#### Excerpted passage ####
Well, either I’ve never noticed the full extent to which squirrels (and chipmunks, deer, rabbits, raccoons, opossums, and, from the looks of my garden, elk) are in love with the stuff, or I’ve been using it so long half the wildlife in Minnesota has become addicted. Because this season they’re not losing interest after a few days, they’re setting up housekeeping.
One poor patch of impatiens has been dug up so many times I said to hell with it and filled the area with some castoff hosta and leftover daylily divisions. I’d plant the impatiens and the next morning they’d be jerked out and laid down like laundry on a bed. I’d plant them again only to find them trashed out within a few days.
This was in an area where I had applied cocoa bean mulch. Areas where I hadn’t saw little if any varmint activity. Same with containers. Some big containers, I apply cocoa mulch across the top to keep them from drying out so fast. This seemed to signal “soup’s on” to all my yard critters. Containers without the mulch were left alone.
I hear tell that the peanut farmers down south are marketing peanut husks as mulch. Get it up here to us Yankees as soon as you can, boys. I’ll try anything, as long as it doesn’t smell like chocolate.
Parade of Ponds
Here’s a cool tour coming to the Twin Cities, offering a great chance to steal bucket loads of ideas if you’re interested in creating a new water garden. The 1st annual Parade of Ponds will be held on Saturday, August 4 from 9 a.m. to 5 p.m. and Sunday, August 5 from 10 a.m. to 5 p.m.
It’s a self-guided tour that will allow you to visit 65 private residential water gardens created by Twin Cities homeowners. Tickets are just $15 each, less than the cost of your typical water garden how-to book that almost always gives you lousy advice when it comes to estimating pump size. $25 gets you a ticket good for couples (I’m buying one, and bringing my dog), and kids under 12 are free.
You can buy tickets at all Bachman’s Garden Centers, all Hedberg Aggregate Showrooms, or by phoning, faxing or e-mailing Hedberg Aggregates’ Plymouth location, which is, in case you’ve never been there, the biggest and hippest landscape supply yard in Minnesota. Hedberg phone: (763) 545-4400; Fax (763) 545-7121; e-mail: email@example.com.
The ticket/brochure will contain pond descriptions, locations, directions, valuable sponsor coupons plus guidelines for a fairly substantial amateur photo contest ($1,500 in cash prizes).
What’s also great is that the Parade of Ponds is a fundraiser, with all proceeds going to benefit the Children’s Cancer Research Fund and the Minnesota Landscape Arboretum. Sponsored by Hedberg Aggregates, Bachman’s, Aquascape Designs, Inc. Minnesota Nursery & Landscape Association (MNLA), and AlphaGraphics, Inc.
See you on the tour, I’ll be wearing a hat, and my dog is a pug.
####
◆ Assigned task ◆
Summarize the passage on cocoa bean mulch and the Parade of Ponds in two sentences.
#### Dataset extract ####
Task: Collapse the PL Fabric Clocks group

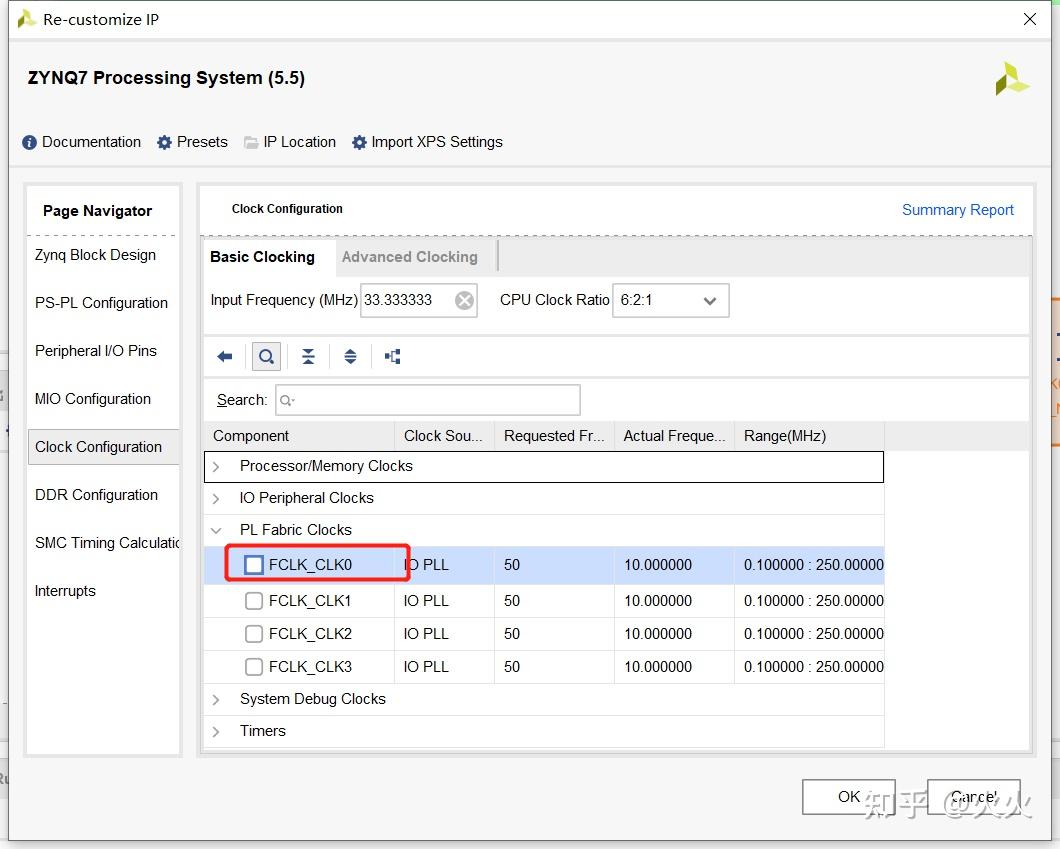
####
◆ Solved exercise ◆
Wherever cocoa bean mulch had been applied, in a bed of impatiens or across the tops of large containers, squirrels and other wildlife repeatedly dug up and trashed the plants, while areas and containers without the mulch were left largely alone. The 1st annual Parade of Ponds is a self-guided tour of 65 private residential water gardens in the Twin Cities on August 4 and 5, with tickets at $15 each, $25 for couples and free for kids under 12, and all proceeds going to the Children's Cancer Research Fund and the Minnesota Landscape Arboretum.